"A commonplace book is what a provident poet cannot subsist without, for this proverbial reason, that “great wits have short memories:” and whereas, on the other hand, poets, being liars by profession, ought to have good memories; to reconcile these, a book of this sort, is in the nature of a supplemental memory, or a record of what occurs remarkable in every day’s reading or conversation." - Jonathan Swift, "A Letter of Advice to a Young Poet"
Friday, June 22, 2012
Review: North & South
I'm certainly a sucker for romantic costume drama. There's just something so refreshing about a movie where the hero has only to loosen his cravat (I'm using this term very carelessly, but if someone knows what to call the amazing wrap-around tie Thornton wears, please let me know) or the heroine let her shawl slip from her shoulders to ratchet up the sexual tension from high to sizzling.
I know, the use the word sizzling about a movie that's set in northern England is pretty odd, but these two actors and characters are truly perfectly matched in their verbal sparring and their ability to make the absolute most of a close-up. And the beautifully done setting and costumes (minimalist by comparison to some more lavish dramas, but still very effective) just makes it even better.
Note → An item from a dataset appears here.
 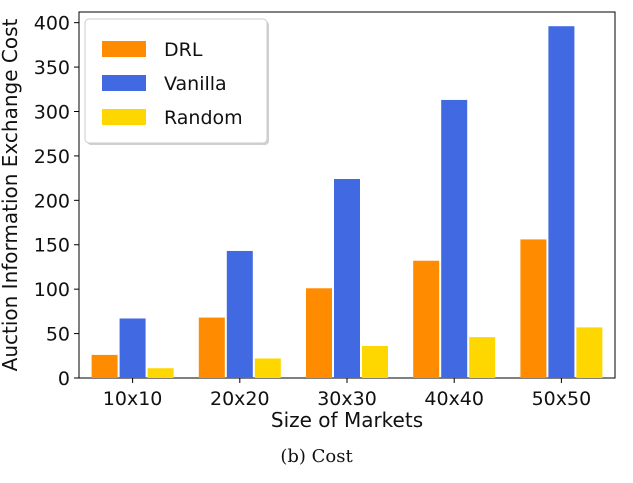 I want to click on bar-random-40x40, so click(x=482, y=358).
The story concerns the changes Margaret undergoes when she is uprooted from her idyllic life as the daughter of a parson in rural southern England and must move to the cold and strange world of a northern industrial town. But she's certainly not a passive player in this story. She has strong opinions, but more importantly, she also wants to inform herself and refine those opinions when faced with the debacle of industry and labor politics in her new home. She is possessed of a generous spirit, but she's also very stubborn. She seemed to me a wonderful embodiment of the complicated person that one becomes when one's natural inclinations clash with what society expects - in her case, she is caught between being a good daughter and a good christian and pursuing her own betterment and education. The great thing is that none of this is presented too baldly. She doesn't yearn to become a working woman or go to school, she doesn't rebel against her parents, or anything like that. But she strains against the boundaries of life in ways that feel very real. She talks out of turn at dinner parties and refuses to shake people's hands when she feels it isn't the right thing to do. But later she listens to what people thought of her behavior and adjusts herself - though only partially - to what they expect. She certainly makes me want to read more of Gaskell's work and see in more detail how she crafted her heroine.
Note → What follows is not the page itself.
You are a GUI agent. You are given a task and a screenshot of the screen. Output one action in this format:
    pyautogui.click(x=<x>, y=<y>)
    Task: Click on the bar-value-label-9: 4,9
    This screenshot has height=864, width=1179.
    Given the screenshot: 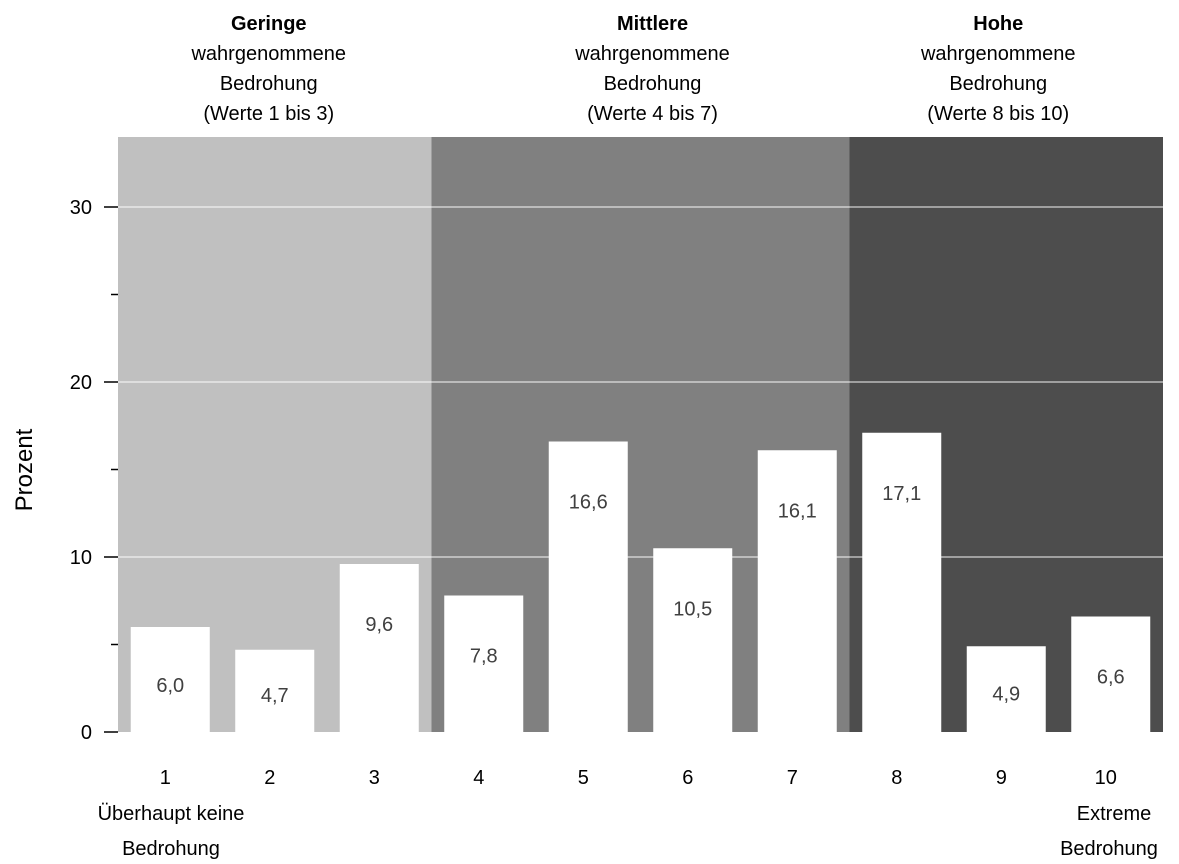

The other aspect of the movie that its fans on Tumblr fail to note is the its political dimension. Margaret's journey is not just about finding love or becoming more tolerant of the northerners and they of her. She also discovers and must come to terms with the complicated realities of industrial labor. Thornton runs a cotton mill, and several other key characters work there, so much of the story revolves around the intractable battle between "masters" (as they call the mill owners) and workers, especially those trying to start up a union.
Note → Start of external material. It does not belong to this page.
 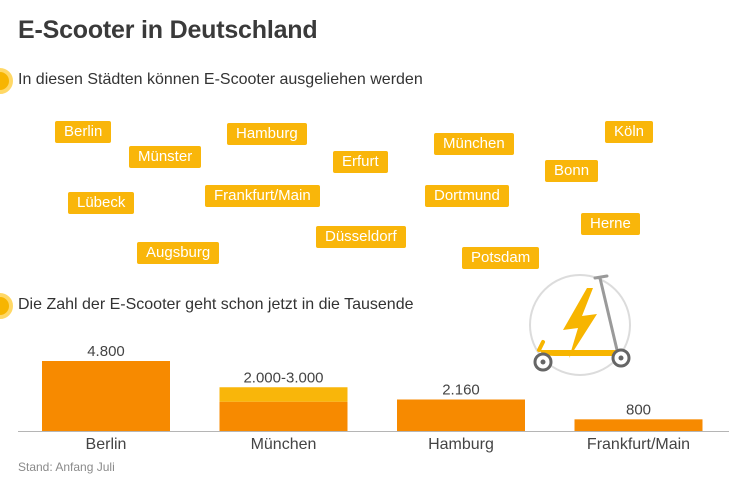 I want to click on x-tick-label-2: Hamburg, so click(x=461, y=444).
In this respect, the movie reminded me very much of Henry Green's novella "Living," or rather a combination of that book and "Pride and Prejudice." Of course it was originally a book, too, written by Elizabeth Gaskell, whose work I've never read but am now curious to. I found the treatment of the politics quite good because it never fully worked things out. Margaret is truly torn between trying to understand the worker's plight and the master's difficulties, and through her we get to see both sides in a relation that is never black and white.
All in all, this series is highly recommended for anyone who enjoys period pieces, Jane Austen, Charles Dickens, Henry Green, good dialogue, and attractive faces gazing broodingly out of windows.